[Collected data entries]
#####

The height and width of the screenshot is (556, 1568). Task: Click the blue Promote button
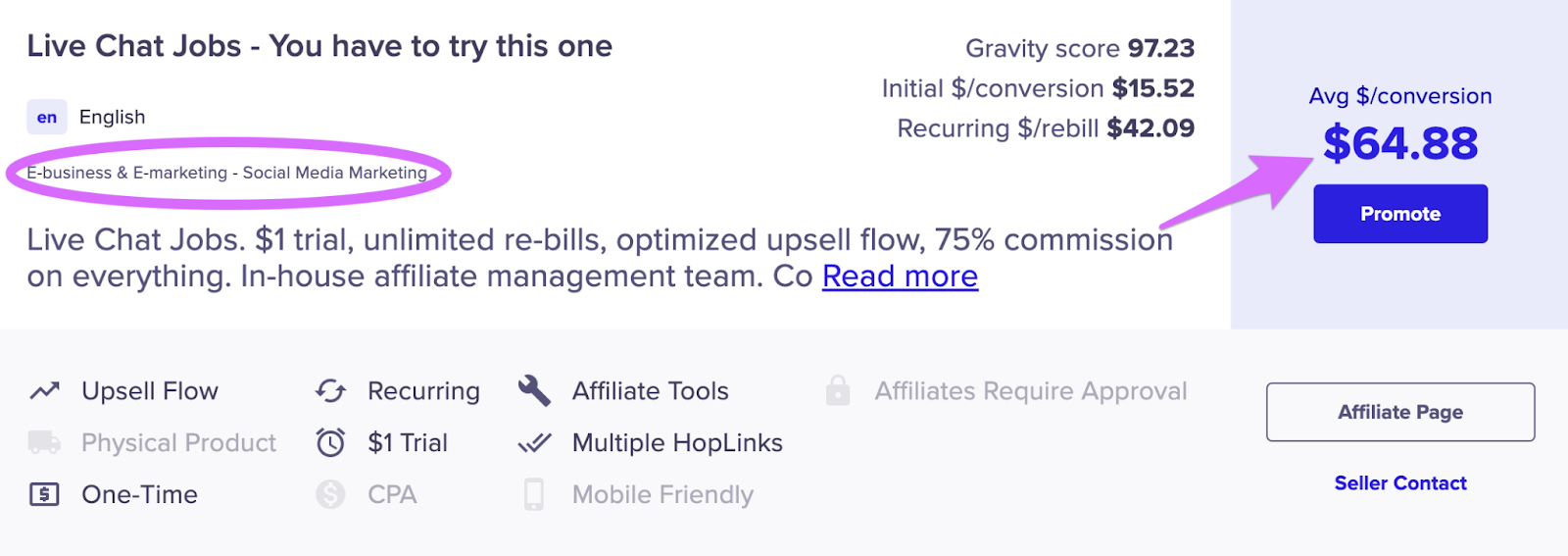(x=1400, y=214)
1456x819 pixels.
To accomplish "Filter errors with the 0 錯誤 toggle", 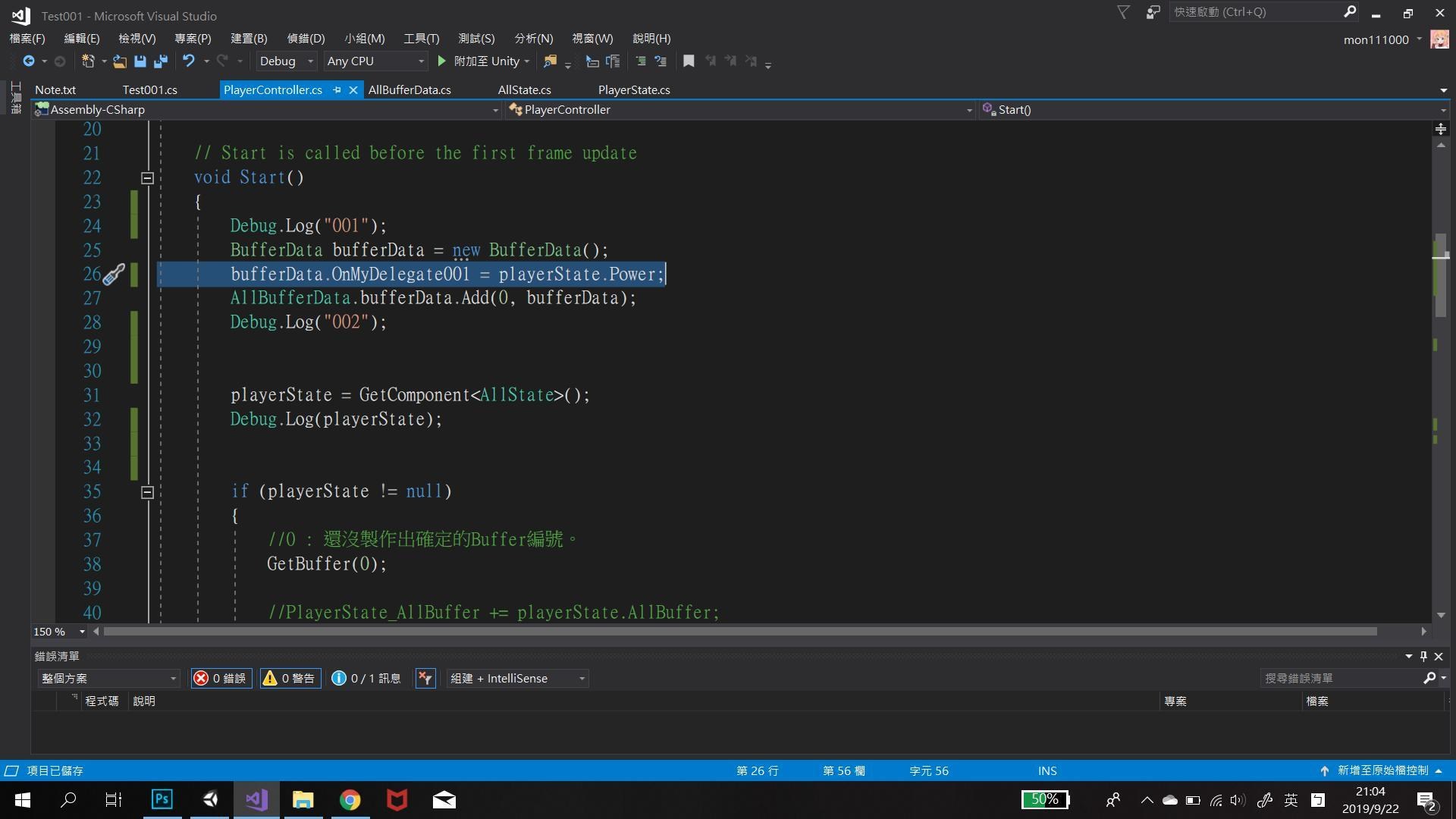I will pyautogui.click(x=221, y=678).
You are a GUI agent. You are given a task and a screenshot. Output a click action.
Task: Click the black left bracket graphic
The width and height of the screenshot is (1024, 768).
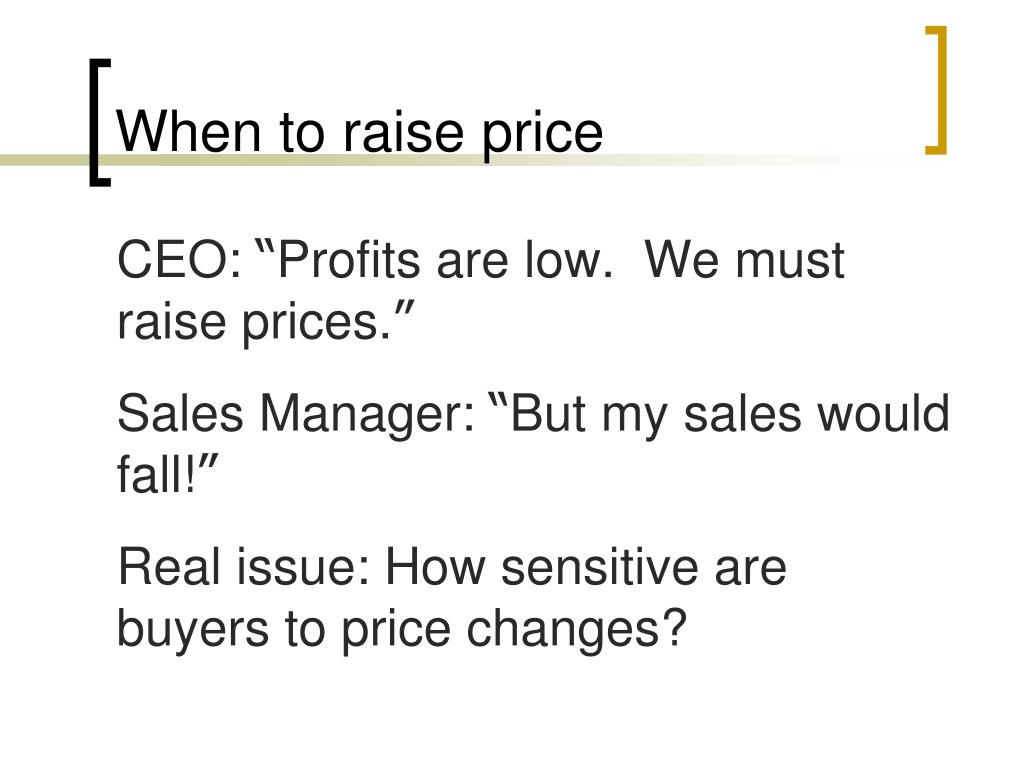pyautogui.click(x=100, y=123)

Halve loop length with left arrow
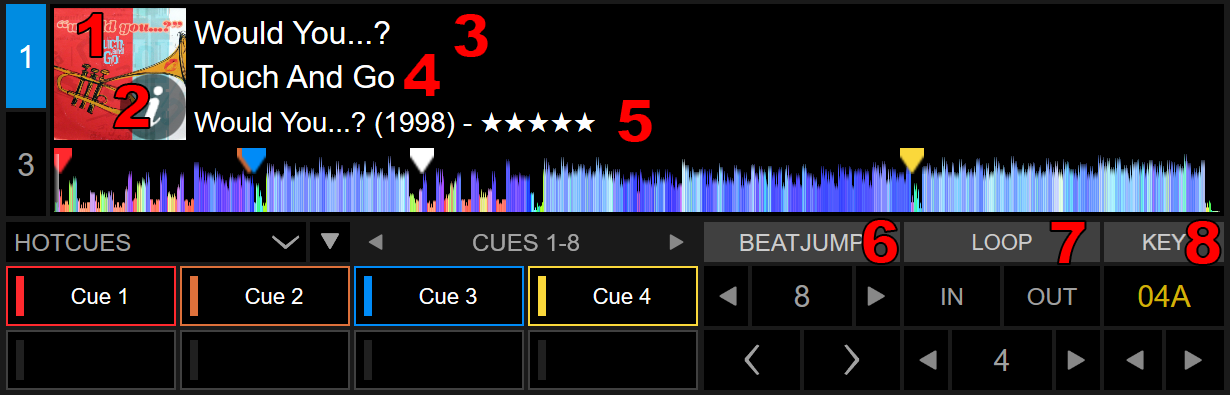(x=927, y=360)
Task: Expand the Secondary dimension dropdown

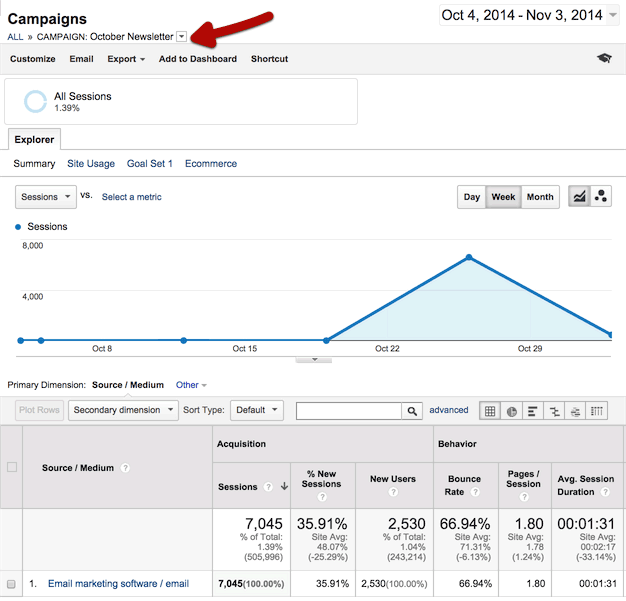Action: pyautogui.click(x=123, y=410)
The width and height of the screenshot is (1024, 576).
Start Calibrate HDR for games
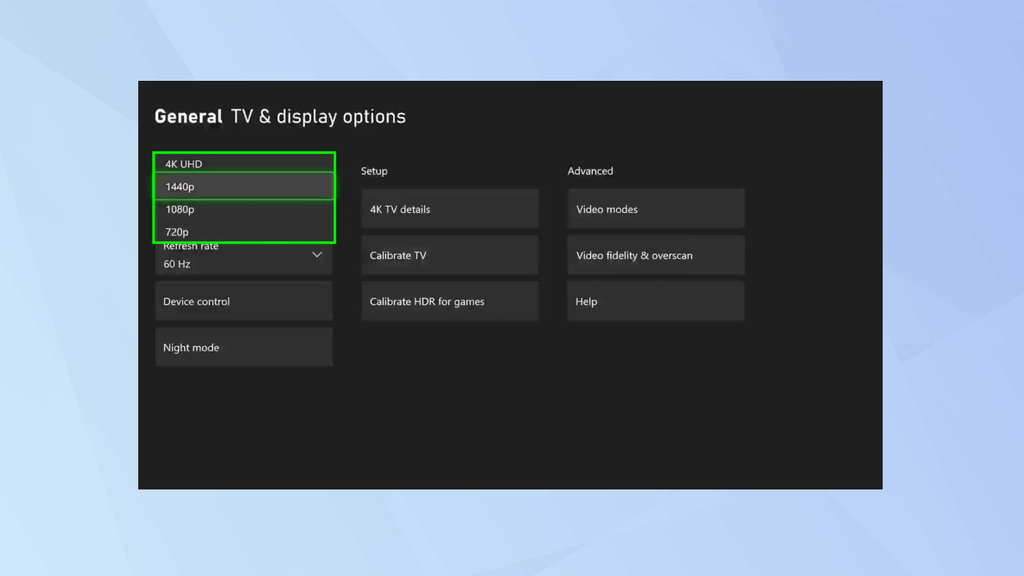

#####

SET PROBLEM
Rewrite the stretch of the records from the line containing "Task: Expand the Secondary dimension dropdown" through the end of the records, substituting "Primary dimension" for "Secondary dimension" and keeping everything else the same. Leave the pictures out of your answer.

COMPLETE OUTPUT
Task: Expand the Primary dimension dropdown

Action: pyautogui.click(x=123, y=410)
The width and height of the screenshot is (1024, 576).
Start Calibrate HDR for games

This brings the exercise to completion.